Of course, all politicians are guilty of using techniques like these. But nobody uses them so sincerely, so naturally and with such deadly effect as Straw. The whole dismal lexicon of interviewspeak – ‘complete nonsense’, ‘we’ve already made this perfectly clear’, etc – the cocksureness, the out-of-hand dismissals of opposing views…this really is Straw’s own language, not just an assumed lingo for the purposes of self-defence in an interview. You get the feeling that Straw was born to talk like this – that he talks like this at home, on holiday, in his dreams.
What makes Straw so hard to listen to is the colourlessness of his vocabulary. He uses hardly any concrete nouns, no descriptive language, nothing that gives you any kind of mental image. After listening to him for five minutes, you often find that you can’t remember a word he’s said. All that’s left is a vague impression of stubbornness, rigidity and illiberalism.
Straw goes on and on and on. I quail when he says, ‘I want to make two points here’. In a recent interview he promised ‘I’ll just make this last point’, and for a moment my heart lightened. But of course it wasn’t the last point, or the penultimate point, or even the ante-penultimate point. We were only midway through the interview.

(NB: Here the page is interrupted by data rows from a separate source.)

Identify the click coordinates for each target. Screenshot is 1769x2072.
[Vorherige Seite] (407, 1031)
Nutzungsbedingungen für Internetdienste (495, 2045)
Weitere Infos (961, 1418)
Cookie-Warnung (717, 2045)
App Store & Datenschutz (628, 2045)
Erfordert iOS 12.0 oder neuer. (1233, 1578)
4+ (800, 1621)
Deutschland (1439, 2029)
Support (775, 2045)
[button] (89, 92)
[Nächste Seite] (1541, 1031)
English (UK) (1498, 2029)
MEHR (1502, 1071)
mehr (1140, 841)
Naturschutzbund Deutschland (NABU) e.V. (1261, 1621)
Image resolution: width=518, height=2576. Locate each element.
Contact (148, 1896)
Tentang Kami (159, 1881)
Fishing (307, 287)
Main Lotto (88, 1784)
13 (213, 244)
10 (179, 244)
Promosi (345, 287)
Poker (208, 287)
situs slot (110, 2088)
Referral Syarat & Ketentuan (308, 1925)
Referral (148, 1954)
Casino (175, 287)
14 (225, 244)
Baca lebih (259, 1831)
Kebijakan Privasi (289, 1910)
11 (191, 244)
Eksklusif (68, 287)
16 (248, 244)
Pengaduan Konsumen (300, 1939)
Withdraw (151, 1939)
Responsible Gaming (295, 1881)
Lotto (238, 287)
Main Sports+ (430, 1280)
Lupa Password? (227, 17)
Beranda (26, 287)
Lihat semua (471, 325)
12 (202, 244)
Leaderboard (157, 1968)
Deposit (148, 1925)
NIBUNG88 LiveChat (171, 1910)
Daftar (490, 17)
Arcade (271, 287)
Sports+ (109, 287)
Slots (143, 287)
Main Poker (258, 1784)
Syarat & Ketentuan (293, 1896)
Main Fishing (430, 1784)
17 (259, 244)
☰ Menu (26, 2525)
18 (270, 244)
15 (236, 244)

It was in that same interview that I heard Straw say ‘You mentioned Euro-sceptics in the most general sense of the word’, and in the middle of this fantastically dreary utterance he actually chuckled. What could he possibly have been laughing at? Did John Humphrys tickle him? Or did Straw suddenly appreciate how wonderful it is to be able to bore seven million people at his own sweet will?
What I’d like to know is why the Today team keeps inviting him on. It’s time they stopped. Getting ready for work in the morning is a melancholy enough process, without the gratuitous infliction of Jack Straw. Today should be made a Straw-free zone.
Otherwise, the programme and I are going to part company, and I’ll start listening to something else in the mornings – like a recording of barking dogs, crying babies or dentists’ drills perhaps.